Why not? The '*-list' modules are used by gettext, m4, pdf, the 'clean-temp'
module, git-merge-changelog. They clearly satisfy the gnulib entry criterion
of " "portability" and/or common files for GNU projects ". I expect the
'*-set' and '*-map' to be used in the same way.
> Maintenance and, secondarily, RAM cost.
Maintenance? For the *-list modules, there were 0 changes in 2010 so far,
3 changes in 2009, 1 in 2008, 2 in 2007. This is not a lot.
RAM cost? Do you think linking with a shared library with 100 modules costs
less RAM than having 5 of these modules linked in the executable? Also, do
you frequently run 'm4' at the same time as you view PDF files or run
'msgfmt'? I think, in the current situation, linking with a non-shared library
is still perfectly fine.
> libunistring and crypto stuff are borderline
> already (because some of the modules actually make sense in gnulib, e.g.
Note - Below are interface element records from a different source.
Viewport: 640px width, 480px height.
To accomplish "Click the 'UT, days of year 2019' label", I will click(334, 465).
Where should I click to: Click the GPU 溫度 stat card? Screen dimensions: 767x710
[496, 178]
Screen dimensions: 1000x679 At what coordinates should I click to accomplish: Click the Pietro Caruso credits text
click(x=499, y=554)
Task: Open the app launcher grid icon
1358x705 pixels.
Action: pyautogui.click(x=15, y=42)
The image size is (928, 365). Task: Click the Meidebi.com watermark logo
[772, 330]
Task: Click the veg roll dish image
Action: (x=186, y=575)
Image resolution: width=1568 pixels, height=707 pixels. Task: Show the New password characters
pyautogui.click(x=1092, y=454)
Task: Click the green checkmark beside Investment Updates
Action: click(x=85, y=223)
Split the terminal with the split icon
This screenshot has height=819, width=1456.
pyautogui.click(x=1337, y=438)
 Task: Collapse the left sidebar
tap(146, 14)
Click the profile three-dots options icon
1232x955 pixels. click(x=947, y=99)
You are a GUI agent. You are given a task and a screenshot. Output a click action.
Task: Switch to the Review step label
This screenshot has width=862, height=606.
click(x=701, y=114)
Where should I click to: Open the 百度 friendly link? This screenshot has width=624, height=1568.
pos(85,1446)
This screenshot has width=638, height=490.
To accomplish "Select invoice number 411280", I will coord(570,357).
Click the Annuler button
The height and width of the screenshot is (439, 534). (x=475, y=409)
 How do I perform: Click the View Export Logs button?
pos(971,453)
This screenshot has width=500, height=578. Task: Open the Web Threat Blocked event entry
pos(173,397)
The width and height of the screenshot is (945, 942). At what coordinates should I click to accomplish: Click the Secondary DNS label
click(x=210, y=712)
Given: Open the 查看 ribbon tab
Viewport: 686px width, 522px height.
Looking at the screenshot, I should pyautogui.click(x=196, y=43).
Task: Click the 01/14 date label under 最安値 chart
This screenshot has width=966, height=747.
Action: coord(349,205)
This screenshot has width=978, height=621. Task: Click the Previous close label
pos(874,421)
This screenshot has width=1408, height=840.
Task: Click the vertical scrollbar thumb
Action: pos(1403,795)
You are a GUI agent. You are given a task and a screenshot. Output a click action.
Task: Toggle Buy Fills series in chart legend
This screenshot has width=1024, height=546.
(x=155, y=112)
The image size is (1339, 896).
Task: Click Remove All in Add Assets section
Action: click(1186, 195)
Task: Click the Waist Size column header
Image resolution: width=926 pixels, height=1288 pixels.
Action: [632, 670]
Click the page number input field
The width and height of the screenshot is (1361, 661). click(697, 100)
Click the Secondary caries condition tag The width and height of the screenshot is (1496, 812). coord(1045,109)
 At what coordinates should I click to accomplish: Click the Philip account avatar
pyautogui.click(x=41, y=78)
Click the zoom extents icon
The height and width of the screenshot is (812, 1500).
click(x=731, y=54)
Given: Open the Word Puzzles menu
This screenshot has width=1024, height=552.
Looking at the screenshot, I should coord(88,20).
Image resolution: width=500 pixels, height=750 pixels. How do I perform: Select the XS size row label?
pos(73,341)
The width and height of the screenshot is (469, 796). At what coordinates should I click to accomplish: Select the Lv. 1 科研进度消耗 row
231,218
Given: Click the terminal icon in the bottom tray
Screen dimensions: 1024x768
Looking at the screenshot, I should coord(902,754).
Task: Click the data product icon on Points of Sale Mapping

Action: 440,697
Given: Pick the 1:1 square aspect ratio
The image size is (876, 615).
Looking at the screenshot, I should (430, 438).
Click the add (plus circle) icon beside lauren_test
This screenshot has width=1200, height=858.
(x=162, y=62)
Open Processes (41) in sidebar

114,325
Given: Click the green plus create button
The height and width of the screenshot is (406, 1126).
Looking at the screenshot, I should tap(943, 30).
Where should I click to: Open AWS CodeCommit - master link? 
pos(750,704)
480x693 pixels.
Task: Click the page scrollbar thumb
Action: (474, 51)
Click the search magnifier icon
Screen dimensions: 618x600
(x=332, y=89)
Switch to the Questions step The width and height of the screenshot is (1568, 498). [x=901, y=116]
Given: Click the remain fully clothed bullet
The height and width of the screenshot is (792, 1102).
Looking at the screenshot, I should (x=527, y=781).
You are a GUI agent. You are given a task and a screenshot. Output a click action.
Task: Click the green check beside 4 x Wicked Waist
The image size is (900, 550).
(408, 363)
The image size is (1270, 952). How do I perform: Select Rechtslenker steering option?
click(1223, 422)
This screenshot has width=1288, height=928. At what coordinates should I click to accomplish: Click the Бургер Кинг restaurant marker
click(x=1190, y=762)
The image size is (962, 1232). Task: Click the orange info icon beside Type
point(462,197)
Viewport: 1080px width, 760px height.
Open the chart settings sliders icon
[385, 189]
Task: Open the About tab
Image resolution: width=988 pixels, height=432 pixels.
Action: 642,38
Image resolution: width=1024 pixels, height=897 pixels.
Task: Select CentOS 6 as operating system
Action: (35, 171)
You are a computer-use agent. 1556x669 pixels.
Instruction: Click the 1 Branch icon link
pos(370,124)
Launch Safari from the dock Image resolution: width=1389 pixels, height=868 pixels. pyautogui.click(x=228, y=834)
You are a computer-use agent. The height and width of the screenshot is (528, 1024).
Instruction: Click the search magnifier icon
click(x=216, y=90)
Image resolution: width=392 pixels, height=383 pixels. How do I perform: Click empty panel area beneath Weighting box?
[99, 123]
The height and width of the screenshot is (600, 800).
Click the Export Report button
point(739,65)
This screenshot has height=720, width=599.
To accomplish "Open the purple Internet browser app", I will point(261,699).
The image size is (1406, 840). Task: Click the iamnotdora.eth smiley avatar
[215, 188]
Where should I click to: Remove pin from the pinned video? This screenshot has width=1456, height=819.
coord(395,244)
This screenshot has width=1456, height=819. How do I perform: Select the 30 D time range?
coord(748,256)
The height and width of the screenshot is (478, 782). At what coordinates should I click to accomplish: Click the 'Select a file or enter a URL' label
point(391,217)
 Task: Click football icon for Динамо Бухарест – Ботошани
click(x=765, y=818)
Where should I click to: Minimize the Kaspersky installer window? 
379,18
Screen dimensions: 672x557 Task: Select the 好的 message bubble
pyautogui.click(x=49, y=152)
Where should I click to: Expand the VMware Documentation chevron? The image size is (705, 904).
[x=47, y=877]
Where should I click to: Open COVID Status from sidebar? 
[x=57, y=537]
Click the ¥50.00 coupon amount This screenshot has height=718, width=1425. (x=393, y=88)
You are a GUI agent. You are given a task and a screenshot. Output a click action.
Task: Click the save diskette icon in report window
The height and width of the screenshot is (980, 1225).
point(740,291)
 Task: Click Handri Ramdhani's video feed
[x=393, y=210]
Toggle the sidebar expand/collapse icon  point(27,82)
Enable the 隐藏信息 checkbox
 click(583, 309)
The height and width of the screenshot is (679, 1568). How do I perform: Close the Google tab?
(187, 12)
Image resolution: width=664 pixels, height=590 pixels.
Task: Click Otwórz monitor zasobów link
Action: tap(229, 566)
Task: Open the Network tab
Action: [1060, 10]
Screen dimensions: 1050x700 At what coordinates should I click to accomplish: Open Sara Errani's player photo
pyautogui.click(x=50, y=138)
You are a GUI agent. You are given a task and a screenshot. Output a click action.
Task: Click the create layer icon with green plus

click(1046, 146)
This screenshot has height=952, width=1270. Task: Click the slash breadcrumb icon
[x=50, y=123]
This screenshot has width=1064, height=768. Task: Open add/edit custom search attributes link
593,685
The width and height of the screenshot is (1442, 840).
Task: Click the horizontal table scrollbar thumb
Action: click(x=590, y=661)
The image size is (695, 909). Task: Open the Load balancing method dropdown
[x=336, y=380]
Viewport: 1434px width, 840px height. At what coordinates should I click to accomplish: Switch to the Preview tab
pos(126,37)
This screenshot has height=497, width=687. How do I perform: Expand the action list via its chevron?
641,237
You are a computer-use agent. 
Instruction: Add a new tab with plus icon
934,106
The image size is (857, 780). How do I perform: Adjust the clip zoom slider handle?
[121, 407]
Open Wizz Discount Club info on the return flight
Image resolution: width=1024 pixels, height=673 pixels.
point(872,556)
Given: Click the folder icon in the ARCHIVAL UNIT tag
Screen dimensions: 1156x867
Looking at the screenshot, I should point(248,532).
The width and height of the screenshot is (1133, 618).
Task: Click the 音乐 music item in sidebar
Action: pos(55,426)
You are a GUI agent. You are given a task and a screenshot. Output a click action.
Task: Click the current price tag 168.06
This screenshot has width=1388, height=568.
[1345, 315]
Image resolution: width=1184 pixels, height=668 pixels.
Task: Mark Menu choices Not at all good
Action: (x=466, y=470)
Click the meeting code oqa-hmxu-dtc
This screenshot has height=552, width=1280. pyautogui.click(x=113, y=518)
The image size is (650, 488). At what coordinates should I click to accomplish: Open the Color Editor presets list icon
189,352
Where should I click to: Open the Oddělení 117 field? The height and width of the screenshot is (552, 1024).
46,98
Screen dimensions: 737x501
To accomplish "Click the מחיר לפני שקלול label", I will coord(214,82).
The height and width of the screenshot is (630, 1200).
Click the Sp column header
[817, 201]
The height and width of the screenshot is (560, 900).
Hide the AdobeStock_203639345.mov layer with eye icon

> uniwidth and sha1), but these should be in a shared library, not a
> static one.
You have seen (on the occasion of libunistring) that when there is enough
demand for having the code in the form of a shared library, we can release
the code in this form, while still keeping it available in gnulib. For the
moment, however, no one has asked for having the '*-list' modules in a
shared library.
> In fact, glib or libnih probably provide all that you need already
Yes, there are many libraries that provide some kind of container data
structure: avl, gdsl, libast, libh, libmba, libscl, libslacj, libtc, libuniqx,
sglib, skalibs, and many others.
None of these libraries provide the containers as _abstract_ data types.
Always only concrete data types, with a different API for different list types.
Also, the reason I try not to use glib is that its error/bug handling is too
relaxed (prints a message to stderr, but no easy way to debug it), its
thread implementation is partially overkill (the condition variables, I mean),
and the autoconf macro for linking with it is non-trivial.
Also, libnih is under GPLv2, not GPLv2+.